OK, enough of London.
The UK's ten busiest National Rail stations that aren't in London (2015/16) 1) -- Birmingham New Street (39m) 2) -- Glasgow Central (30m) 3) -- Leeds (29.7m) 4) -- Manchester Piccadilly (26m) 5) -- Edinburgh (22m) 6) -- Gatwick Airport (18m) 7) -- Brighton (17.3m) 8) ↑1 Reading (16.8m) 9) ↓1 Glasgow Queen Street (16.4m) 10) -- Liverpool Central (15.6m)
There's not much change here, in terms of ordering. Only two stations change places, presumably because Reading's a bit more attractive now it's had its upgrade. But numbers of passengers have increased at all the other stations in the Top 10, with Birmingham New Street enjoying a post-upgrade boost of over four million. New Street is also the only station outside London to make it into the national Top 10, slotting into the otherwise-all-London list at number seven, between Stratford and Paddington. And if you're intrigued by Liverpool's representation being a Merseyrail station rather than the expected biggie, rest assured that Lime Street is in fact 11th, less than half a million passengers behind.

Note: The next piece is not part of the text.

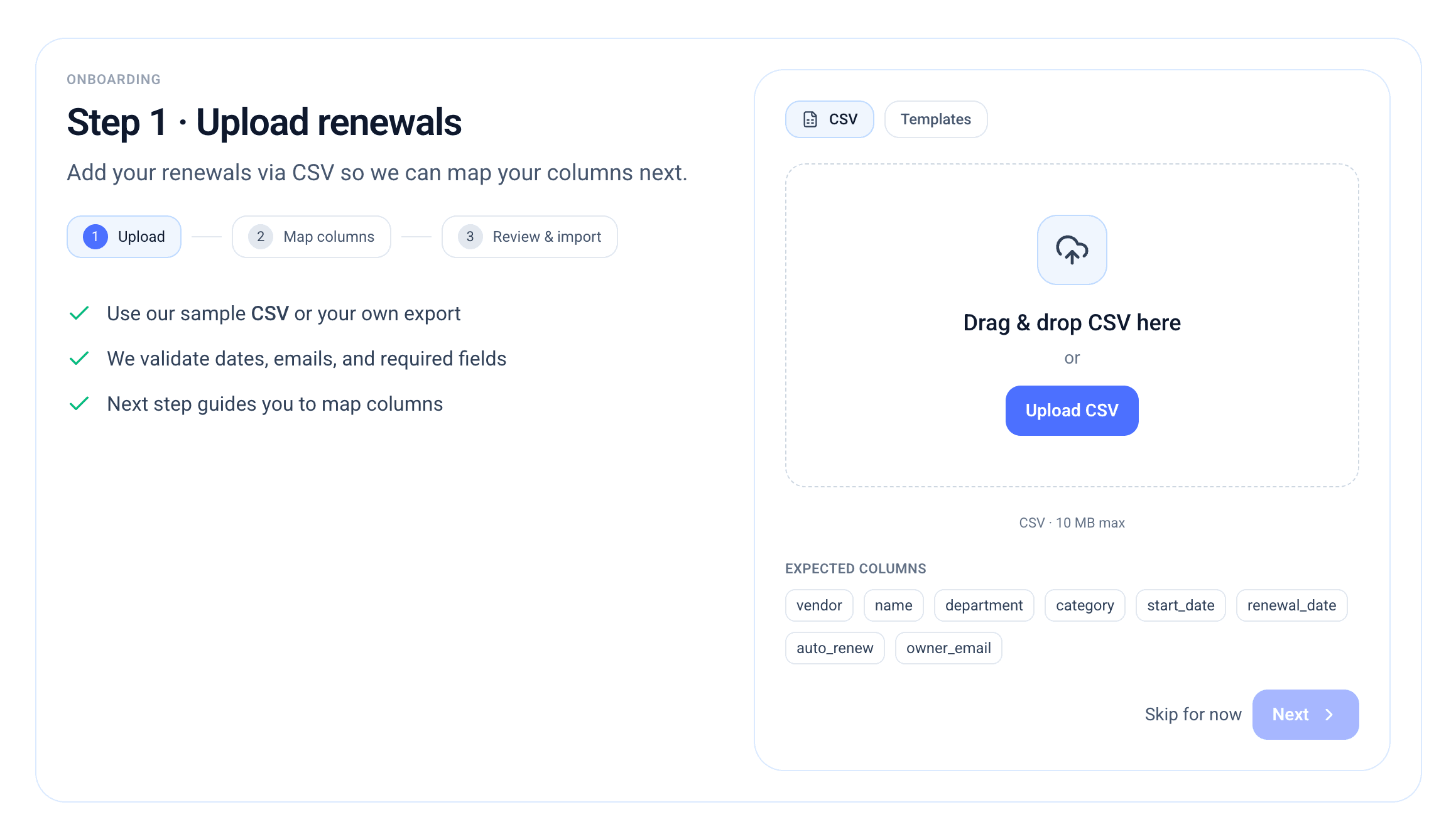Click the vendor column chip
The height and width of the screenshot is (839, 1456).
coord(818,605)
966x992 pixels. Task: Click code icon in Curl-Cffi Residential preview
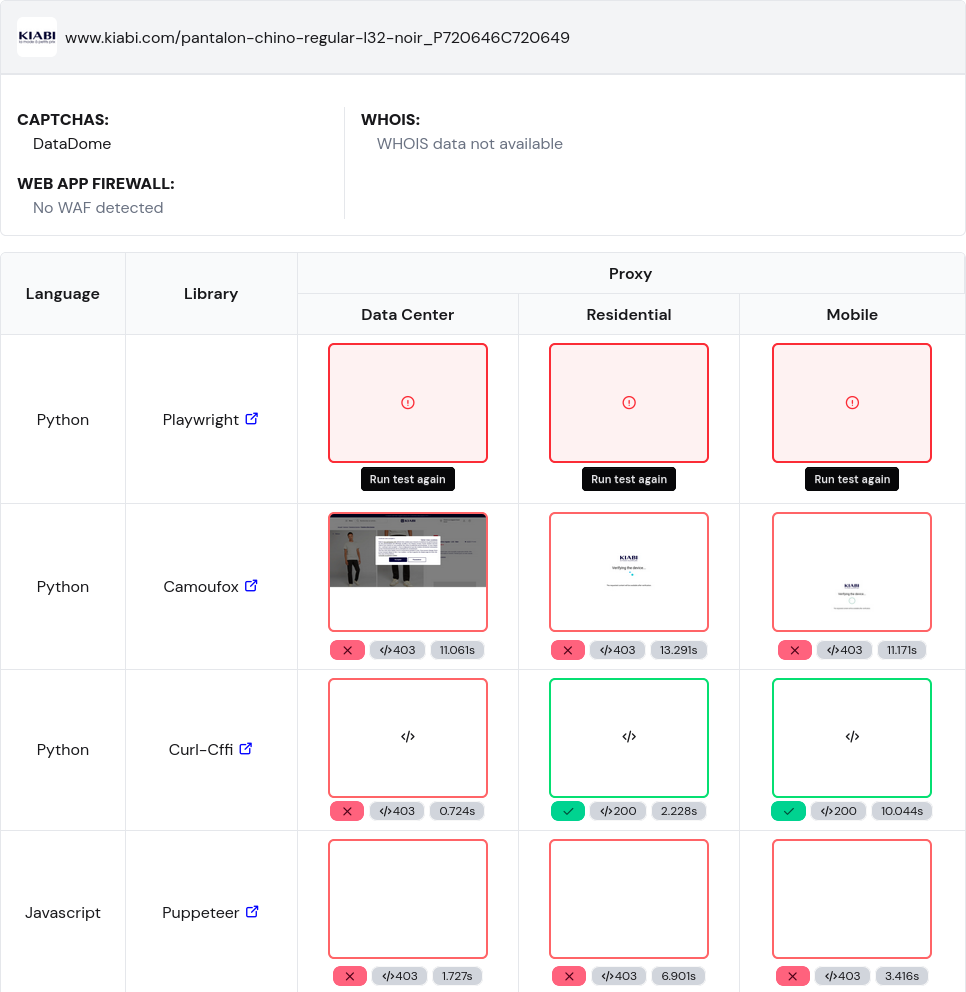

Finally, here's the list everyone always finds the most intriguing. These are the stations that can't even muster 10 passengers a month, such is the inaccessibility of their location or the paucity of their service. Shippea Hill (near Ely) remains Britain's most ill-used station, despite having two (ill-timed) trains each day, whereas Reddish South, Denton and Pilning get only one a week. Any changes in position within the top 10 should be taken with an enormous pinch of salt due to the volatility of the statistics when passenger numbers are so low. But Tees-Side Airport trebling its usage cannot be ignored - perhaps visits by enthusiasts who love a challenge have made the difference. There are also three stations here that haven't been in this particular list before - Stanlow & Thornton is located inside an oil refinery with barely any public access, Chapelton is a minor request stop on the line to Barnstaple, and Clifton was closed for most of last year while works were undertaken on a nearby tunnel. Those living in south London may grimace at the service they receive, but at least they have trains.